Mascarenhas relata o momento que faz questão de frisar, como CRUCIAL: “Foi quando comecei a entender que, a cada trabalho, eu tinha mais responsabilidades comigo mesmo. Foi um clique”. E um clique causado não pelo chá ou pela seita, mas pela busca incessante e angustiante até então, pelas respostas, pelos porquês da sua existência e do outro. “A gente é que se embola na gente mesmo. As respostas não estão na bebida ou na religião. Estão na PALAVRA. Você não imagina o tamanho do meu alívio quando entendi que Deus não está, necessariamente, lá em cima olhando e julgando, e sim, dentro de nós. Dogmas, sabe? Minha vida foi se transformando. O Santo Daime foi uma ponte que me levou a algo que eu não conhecia”.
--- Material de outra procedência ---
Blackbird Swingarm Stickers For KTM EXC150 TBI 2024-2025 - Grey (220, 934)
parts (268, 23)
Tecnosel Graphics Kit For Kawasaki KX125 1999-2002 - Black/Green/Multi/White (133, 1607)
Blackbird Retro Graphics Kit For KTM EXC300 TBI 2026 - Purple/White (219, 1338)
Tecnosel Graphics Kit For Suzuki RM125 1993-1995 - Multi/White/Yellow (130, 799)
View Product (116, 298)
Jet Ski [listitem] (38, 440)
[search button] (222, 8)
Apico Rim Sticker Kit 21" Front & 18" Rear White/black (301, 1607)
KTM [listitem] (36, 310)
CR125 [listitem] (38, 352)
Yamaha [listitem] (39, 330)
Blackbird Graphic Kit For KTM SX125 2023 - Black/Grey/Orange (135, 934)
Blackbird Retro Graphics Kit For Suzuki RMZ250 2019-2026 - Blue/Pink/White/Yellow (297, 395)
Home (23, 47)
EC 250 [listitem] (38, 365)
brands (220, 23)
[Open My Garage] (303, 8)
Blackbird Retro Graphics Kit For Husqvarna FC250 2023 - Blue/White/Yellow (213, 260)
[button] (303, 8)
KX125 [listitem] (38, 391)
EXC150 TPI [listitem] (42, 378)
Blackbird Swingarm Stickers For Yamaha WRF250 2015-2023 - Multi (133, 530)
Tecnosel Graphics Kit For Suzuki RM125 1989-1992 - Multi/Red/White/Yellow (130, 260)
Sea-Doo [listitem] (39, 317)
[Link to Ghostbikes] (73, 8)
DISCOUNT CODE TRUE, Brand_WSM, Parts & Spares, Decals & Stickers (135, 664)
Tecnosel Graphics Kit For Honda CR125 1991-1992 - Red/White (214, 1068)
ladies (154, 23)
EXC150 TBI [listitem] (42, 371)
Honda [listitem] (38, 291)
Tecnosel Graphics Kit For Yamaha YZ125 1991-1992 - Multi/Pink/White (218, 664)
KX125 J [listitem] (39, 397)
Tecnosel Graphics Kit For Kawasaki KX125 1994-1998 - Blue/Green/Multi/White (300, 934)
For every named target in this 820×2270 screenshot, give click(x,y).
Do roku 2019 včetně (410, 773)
A inquietação em relação à falta de valores da sociedade atual levou Bernardo Mascarenhas, assim como a tantos outros, a re-buscar valores incontestáveis para acalmar seu ser, enraizado no rito, mas implantado na razão.
A sociedade atual, consciente dos poderes da ciência, da medicina comum, da liberdade de expressão e de vontades, onde pode tudo versus àquilo que não se questiona, que simplesmente se admite. A divisão pode não ser tão claramente enunciada. Inerente é, a nós, como necessitados do viver coletivo, a aceitação deste universo que o compõe. E este universo, se destrambelhado, afogado em teorias contra, aberto a tudo, centrado na descentralização e individualização, nos causa grande desconforto, onde buscamos conforto?
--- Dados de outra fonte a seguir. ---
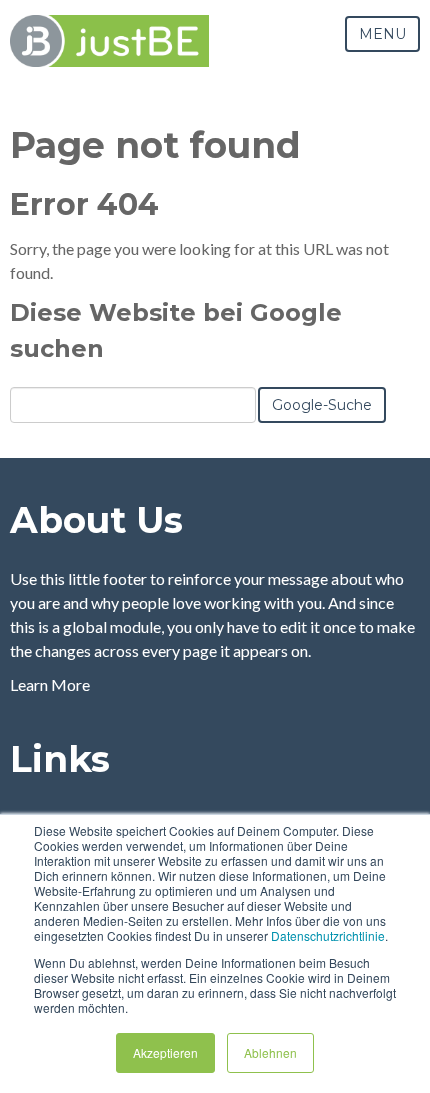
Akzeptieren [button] (165, 1052)
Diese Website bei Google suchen (176, 330)
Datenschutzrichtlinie (328, 935)
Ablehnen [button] (270, 1052)
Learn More (50, 684)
As religiões, as drogas, a bebida, os exageros (quaisquer que sejam), o fanatismo, entre outros, são meios de busca da verdade inquestionável que, ainda dizemos bem alto, não precisamos dela! Mas recorremos, cada vez mais recorrentemente, aos locais seguros sem julgamentos e onde não precisemos contestar e nem desacreditar de nada. Onde, como no ventre materno, somos porque somos, sem termos que explicar os nossos porquês.